Hanley presented his investigative findings to Carl Nelson, a Woburn middle school principal designated as the decision maker for a federally mandated Title IX review of Coucelos’s sexual misconduct complaint.

Nelson concluded Coucelos was indeed assaulted and groped in the locker room. But conflicting witness statements prevented Nelson from establishing who groped Coucelos, he stated. Nelson also determined the groping did not meet the narrow definitions of sexual misconduct under the Title IX law.

Hanley found “the team assault was planned, organized, and executed by a substantial number of sophomore players.” One player said he punched Coucelos multiple times after the sophomores — “like 30 kids” — decided “to beat up Johnathan.”

“No one was against it,” Hanley described the player as saying.
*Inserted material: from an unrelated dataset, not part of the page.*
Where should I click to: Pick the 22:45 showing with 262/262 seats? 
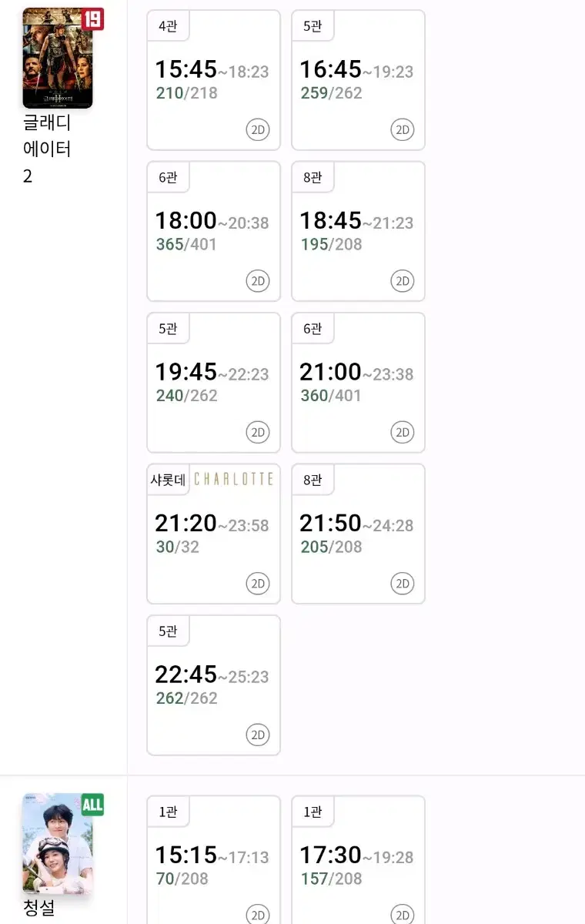tap(213, 685)
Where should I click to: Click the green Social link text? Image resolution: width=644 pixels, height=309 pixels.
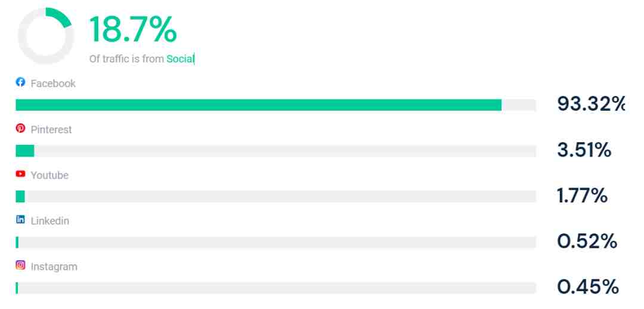pos(180,59)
Belcher, as the head coach, is responsible for the program’s culture, according to specialists in student-athlete safety. Unlike Callanan, who told Hanley she “feels terrible for Johnathan,” Belcher expressed less empathy, saying he was aware of Coucelos before the attack in a negative way, as a “pain in the neck” or “wise-guy.”

Belcher told Hanley he had left the building before the incident. The remaining coaches reported hearing nothing unusual from their offices near the locker room, despite the loud commotion, which numerous players recorded.
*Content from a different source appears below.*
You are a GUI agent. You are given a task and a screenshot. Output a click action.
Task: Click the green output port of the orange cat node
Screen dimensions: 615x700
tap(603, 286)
Andrews, a 2020 graduate of Endicott College, indicated his football experience was limited to Pop Warner and high school. He told Hanley he took no action after Coucelos reported he was jumped because he saw no visible injuries and “no need to pry further.”
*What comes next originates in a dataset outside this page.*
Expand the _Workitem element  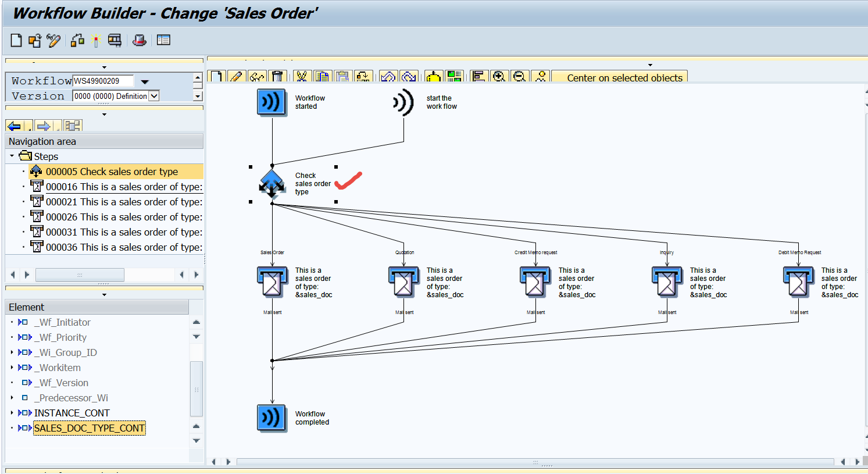pos(12,368)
The Coucelos family accused school officials of putting the football team’s interests ahead of student safety with their disciplinary measures. Two players were suspended from school for two weeks over the incident, but while one quit the team, the other continued playing football during his suspension, the family said. And several players who face criminal charges remained on the team through a prestigious Thanksgiving game at Fenway Park and continue participating in offseason workouts.

The investigation found Coucelos also was assaulted in his Spanish classroom by a former football player who accused him of snitching and was punched in a school bathroom by a student who chided him for not defending himself more forcefully during the locker room assault.

Coucelos alleged he also was punched by another student on a school bus, but the investigation determined Coucelos himself was the aggressor.

The family, meanwhile, is asking a judge to review a Woburn District Court clerk magistrate’s decision to reject applications for criminal complaints against Callanan and Woburn Detective Edward Fumicello, the school resource officer, for allegedly allowing video surveillance footage of the hallway outside the locker room and coach’s offices to be deleted after they viewed the recording, despite an ongoing investigation.


The family also asked Massachusetts Interscholastic Athletic Association to take action against Woburn school officials for allegedly violating MIAA rules on hazing, fighting, and sportsmanship, among others. The MIAA rejected the request, saying it does not investigate “internal complaints” involving member schools.